Netflix began raising its profile in 2013 with the series "House of Cards," from Media Rights Capital; and then, "Orange Is the New Black," from Lionsgate. Other shows that Netflix licenses from outside studios include "The Crown" from Sony Pictures Television and "Iron Fist" from Disney's Marvel.
To exert more financial and creative control over its shows, the company is pouring more money into self-produced original content that it owns. The goal is for 50% of its programming to be original.
“It’s about filling the voracious need for content that they can use on a global scale,” said Guy Bisson, research director at media research firm Ampere Analysis.
Results have been mixed. While "Stranger Things" became a near-instantaneous hit, other shows such as "Santa Clarita Diet" and "The Ranch" haven't made much of a cultural impact.
Netflix is working overtime to attract more top-level TV producers to its moneyed shores. It will stream two new Warner Bros. series from producer Chuck Lorre, including the marijuana comedy "Disjointed," which debuts this month. It has also secured a deal for a new animated series from Matt Groening of "The Simpsons" fame. Amazon is also moving aggressively, recently striking a deal with "The Walking Dead" Executive Producer Robert Kirkman and his company Skybound Entertainment, luring them away from AMC.
ABC Studios tried to keep Rhimes, but she had made up her mind, according to a person close to the situation. ABC let Rhimes out of her contract early.
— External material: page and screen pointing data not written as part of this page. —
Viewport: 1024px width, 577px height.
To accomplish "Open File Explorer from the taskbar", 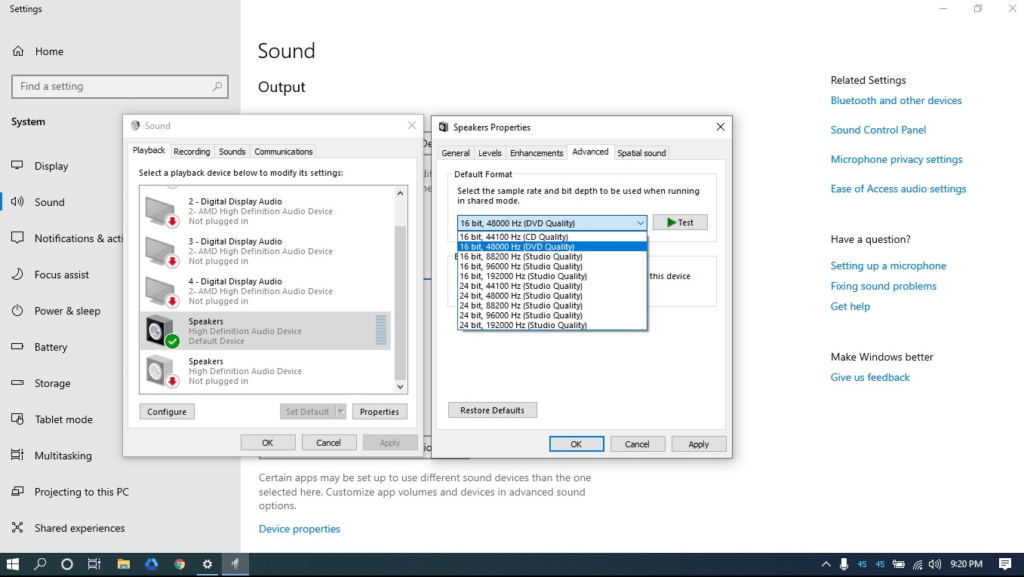I will [x=123, y=564].
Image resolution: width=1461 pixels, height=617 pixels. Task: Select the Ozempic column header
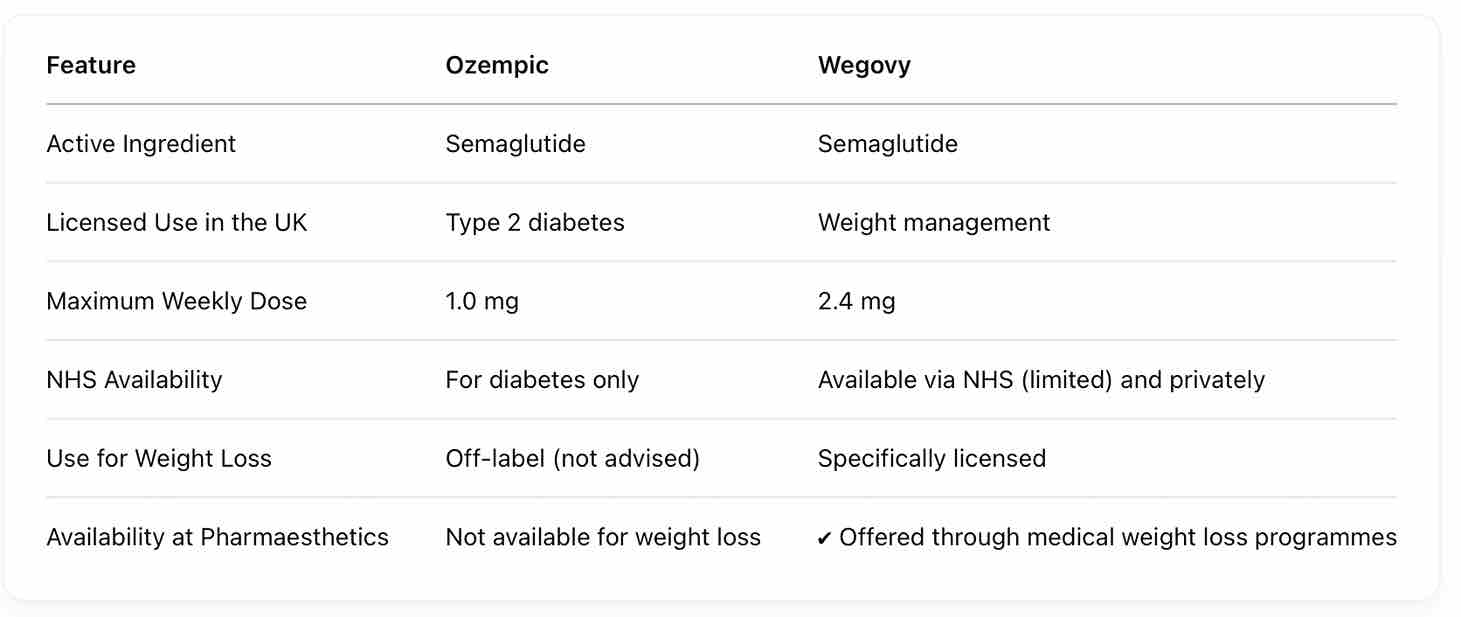(497, 66)
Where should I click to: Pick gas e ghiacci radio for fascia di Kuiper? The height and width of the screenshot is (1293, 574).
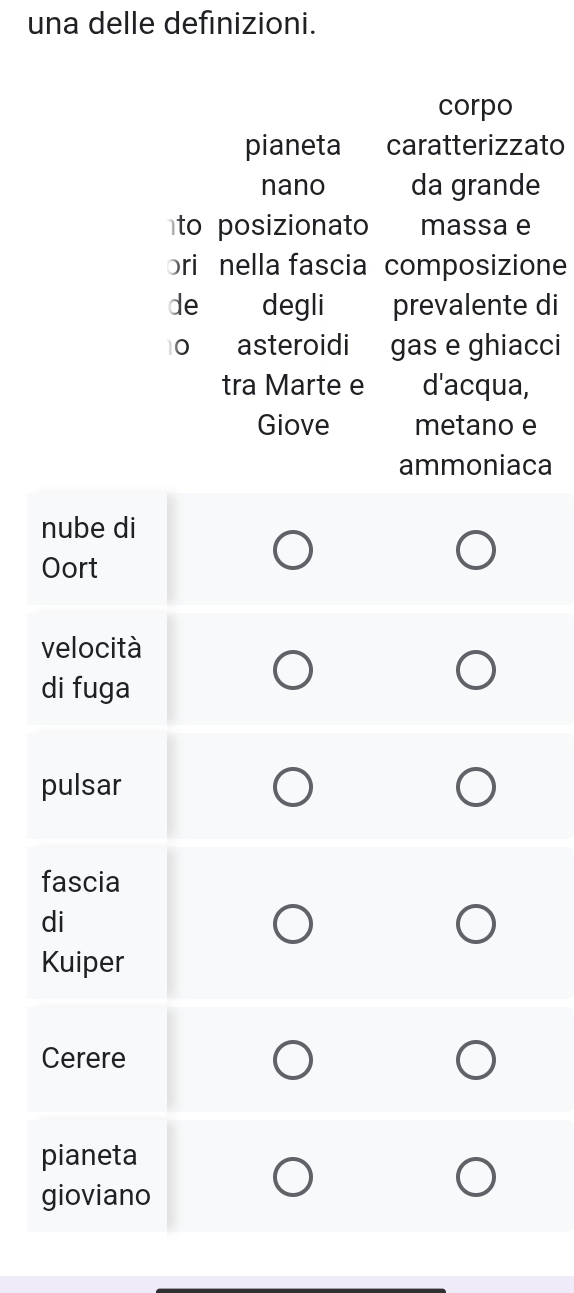[475, 924]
She had less than a year remaining on her deal.
Rhimes, over the years, had become increasingly frustrated with the constraints of working for ABC Studios, according to two people familiar with the matter. That stemmed in part because all the shows she created were destined for ABC, which has a particular sensibility.
In addition, two of her most recent shows quickly fizzled in the ratings, something she will not experience at Netflix because that company tightly guards its viewership data.
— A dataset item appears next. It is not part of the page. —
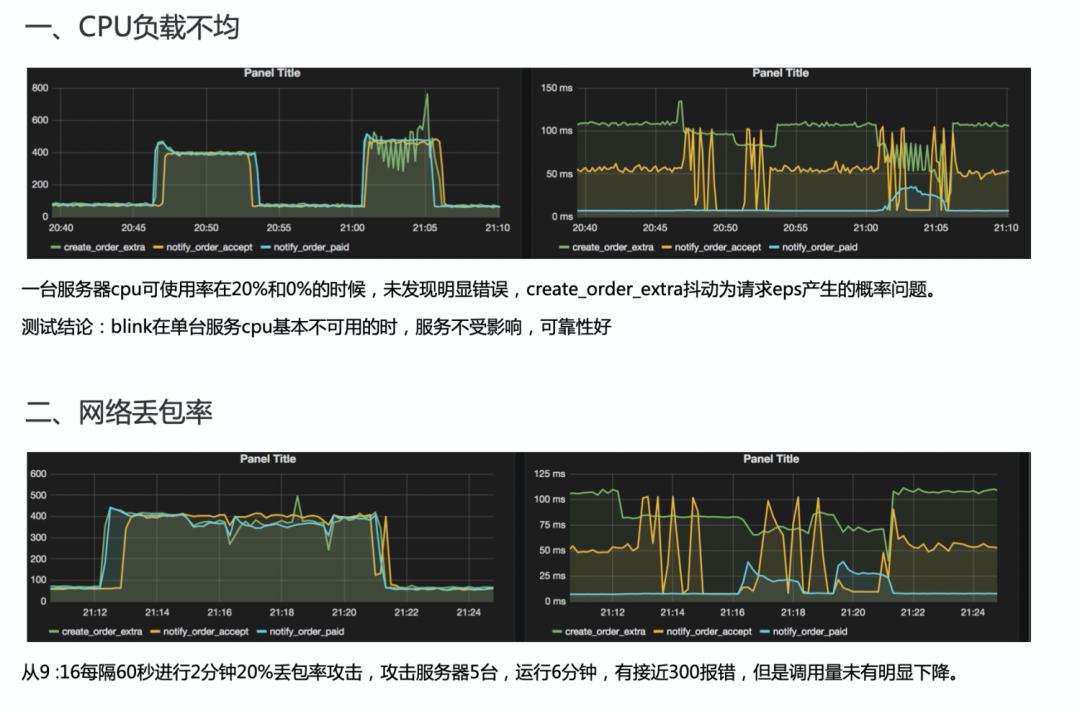
Task: Open the bottom-right Panel Title menu
Action: (771, 459)
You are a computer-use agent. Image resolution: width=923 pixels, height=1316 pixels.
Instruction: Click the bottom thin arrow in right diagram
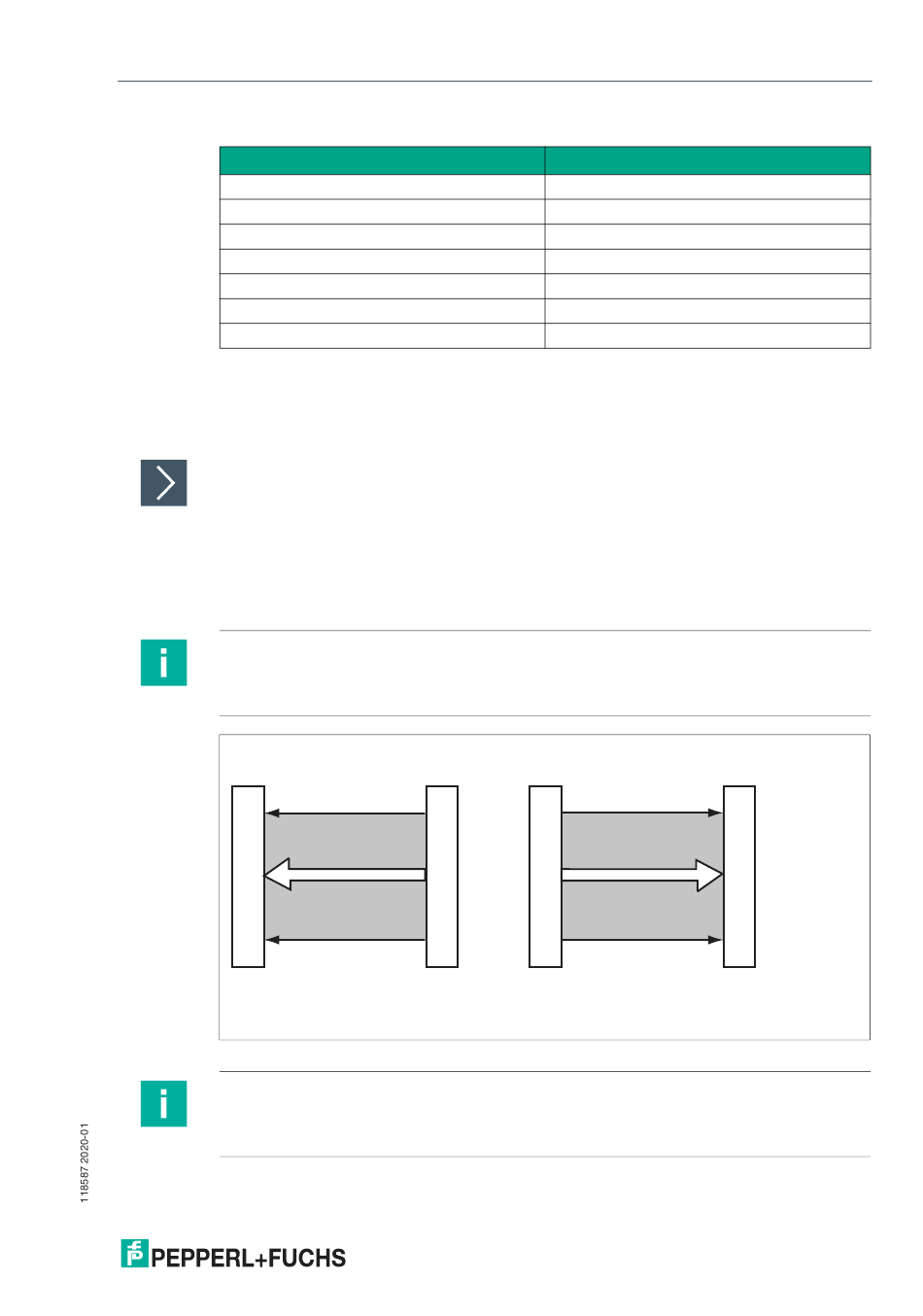coord(642,940)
Rhimes, in a statement, called the move to Netflix part of “the evolution of my company.”
Sarandos, she said, “provides a clear, fearless space for creators at Netflix. He understood what I was looking for -- the opportunity to build a vibrant new storytelling home for writers with the unique creative freedom and instantaneous global reach provided by Netflix’s singular sense of innovation.”
Channing Dungey, president of ABC Entertainment, said that working with Rhimes was a highlight of her career, and that ABC is “happy to continue working with Shonda and her team at Shondaland” on the series that will still air on the network.
Netflix shares fell 40 cents to $171.00. Shares of Disney slipped 59 cents to $101.40.
6:35 p.m.: This article was updated throughout.
10:05 a.m.: This article was updated with comments from Ampere Analysis' Guy Bisson and with more recent stock prices.
9 a.m.: This article was updated with information about ABC and with more recent stock prices.
8 a.m.: This article was updated with stock prices, details about shows airing on ABC, comments from ABC Entertainment President Channing Dungey and Creatv Media founder Peter Csathy and additional background information.